### CONSIGNE A
D'après l'extrait proposé, que désigne le terme « accipiens » ?

### EXTRAIT PROPOSÉ
———

La cour écarte cette prétention en relevant que le cessionnaire « ne rapporte pas la preuve que le défendeur est l’accipiens ». Cette formulation reprend la terminologie classique du droit des quasi-contrats. L’accipiens désigne celui qui a reçu le paiement indu et qui est tenu à restitution. L’action en répétition suppose donc que le demandeur identifie avec certitude la personne ayant effectivement perçu les sommes litigieuses.

Or, la difficulté probatoire qui affectait la demande principale se répercute nécessairement sur la demande subsidiaire. Si le cessionnaire ne peut démontrer que le défendeur est le titulaire du compte, il ne peut davantage établir que celui-ci a bénéficié des sommes qui y ont transité. Les mêmes lacunes documentaires produisent les mêmes effets, quel que soit le fondement juridique invoqué.

Cette solution est cohérente avec la nature de l’action en répétition de l’indu. Celle-ci ne constitue pas un palliatif permettant de contourner les exigences probatoires du droit des contrats. Elle obéit à ses propres conditions, parmi lesquelles figure l’identification du bénéficiaire du paiement. Le demandeur ne peut se prévaloir de ce mécanisme pour obtenir condamnation d’une personne dont il n’établit pas qu’elle a reçu les fonds.

———

### DONNÉES FOURNIES

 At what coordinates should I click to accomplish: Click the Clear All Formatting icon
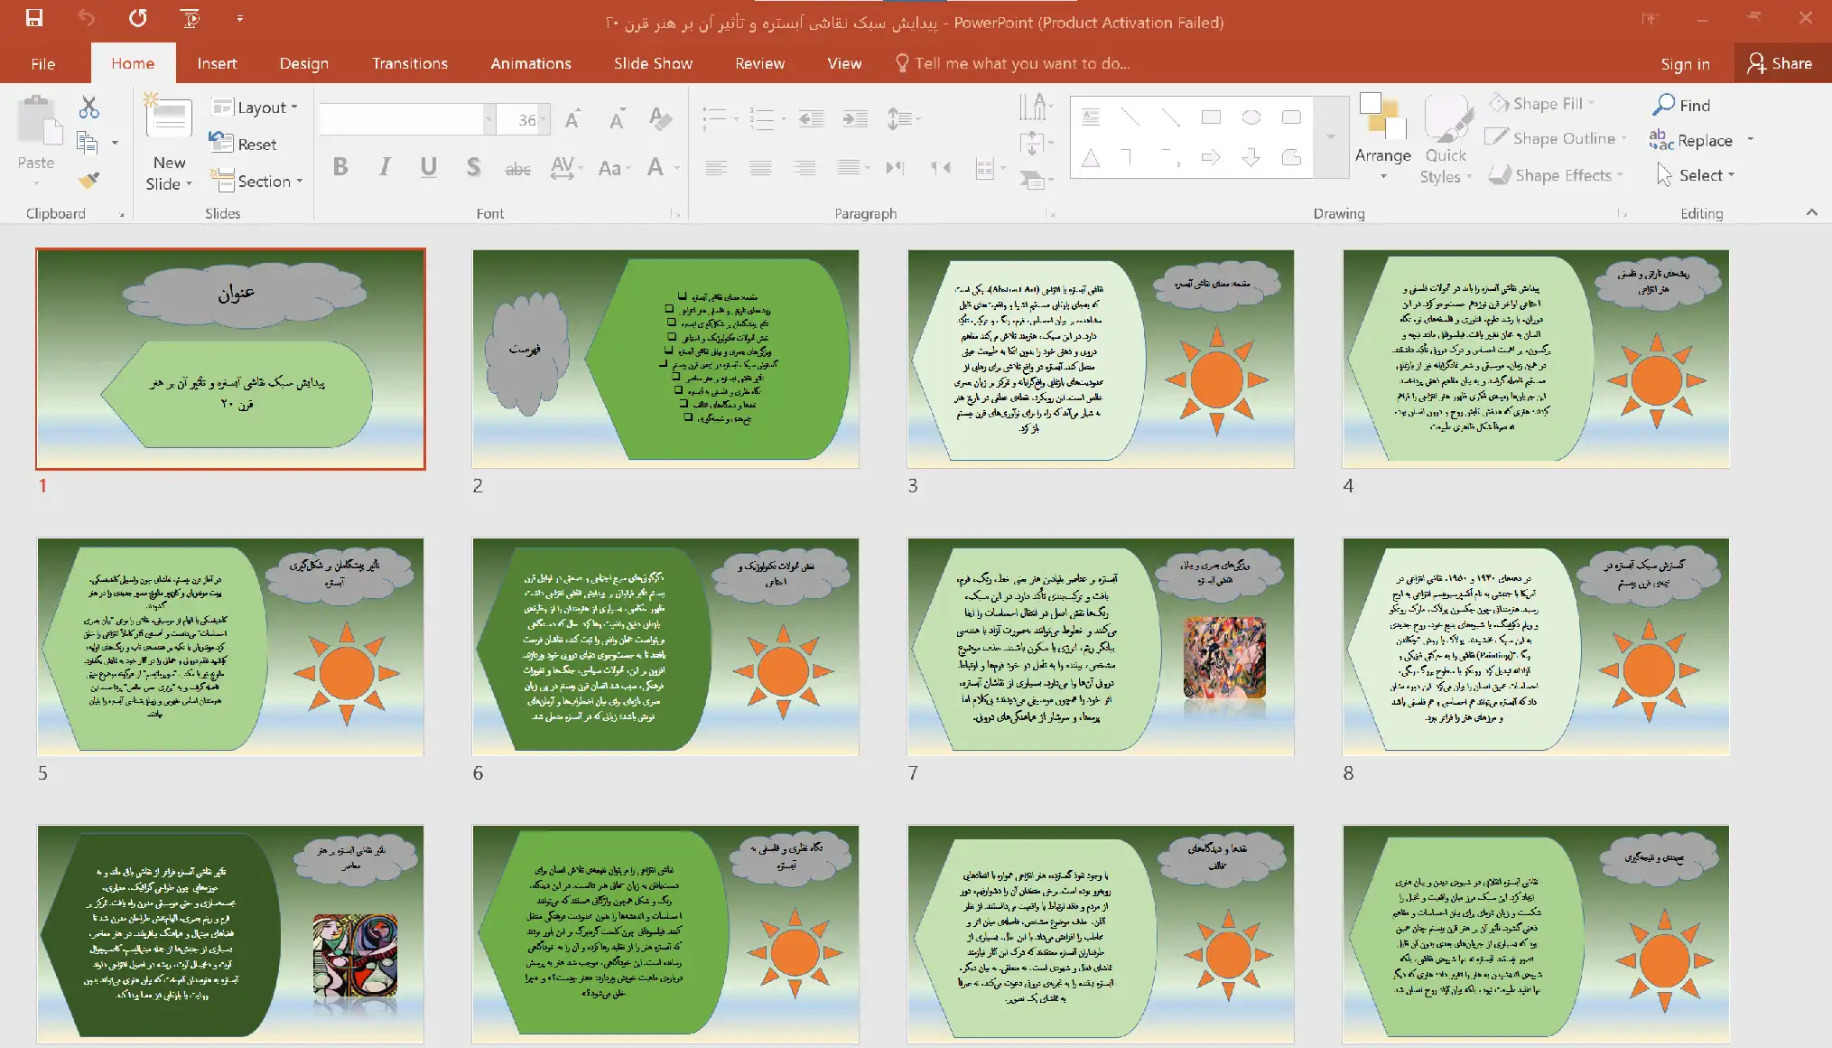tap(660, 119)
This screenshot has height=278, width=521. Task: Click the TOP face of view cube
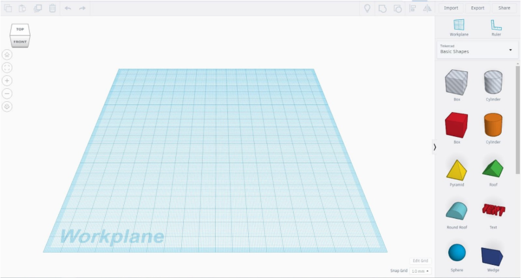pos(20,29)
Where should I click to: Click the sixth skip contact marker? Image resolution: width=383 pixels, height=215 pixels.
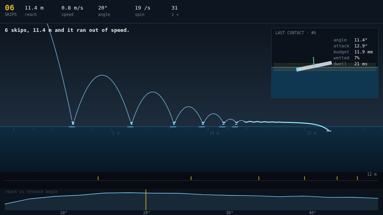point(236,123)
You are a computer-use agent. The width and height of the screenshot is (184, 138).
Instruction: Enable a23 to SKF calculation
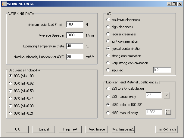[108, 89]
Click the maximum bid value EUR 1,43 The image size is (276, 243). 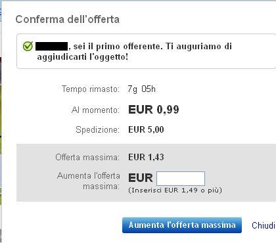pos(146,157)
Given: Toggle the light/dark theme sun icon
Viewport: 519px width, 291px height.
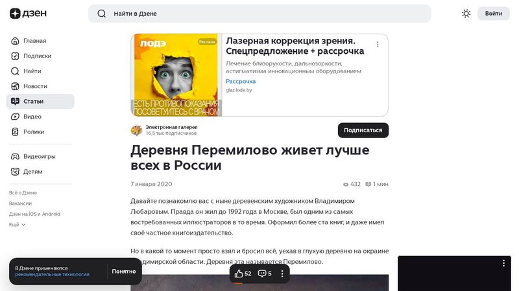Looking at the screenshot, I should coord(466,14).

———

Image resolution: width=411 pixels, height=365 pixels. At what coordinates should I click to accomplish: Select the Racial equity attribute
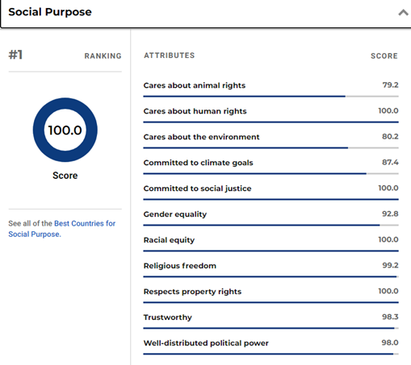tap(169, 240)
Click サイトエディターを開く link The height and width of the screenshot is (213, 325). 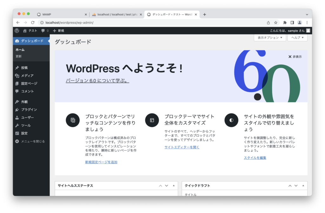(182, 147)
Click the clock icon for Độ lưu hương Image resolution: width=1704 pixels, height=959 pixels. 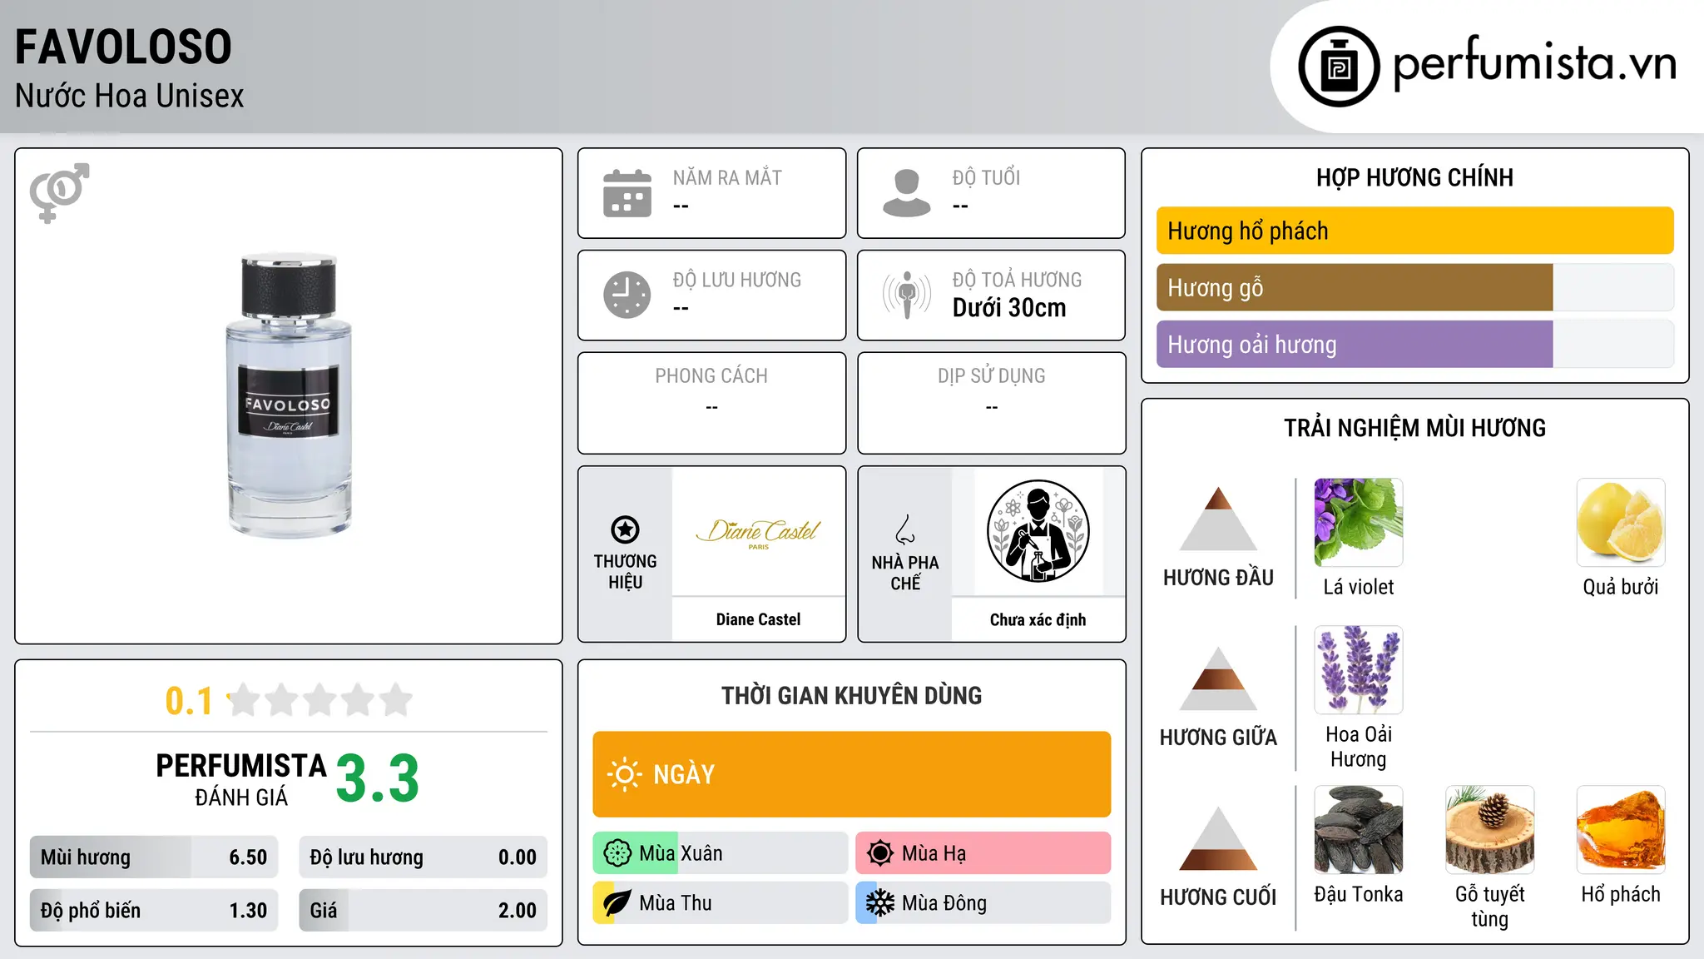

———

### CONSIGNE B
Sélectionnez, s'il vous plaît, toutes les lignes ci-dessus qui contiennent le mot « coordinates », puis recopiez-les.

### RÉPONSE ATTENDUE A
L'accipiens désigne celui qui a reçu le paiement indu et qui est tenu à restitution.

### RÉPONSE ATTENDUE B
 At what coordinates should I click to accomplish: Click the Clear All Formatting icon
Image resolution: width=411 pixels, height=365 pixels. At what coordinates should I click to accomplish: Select the Racial equity attribute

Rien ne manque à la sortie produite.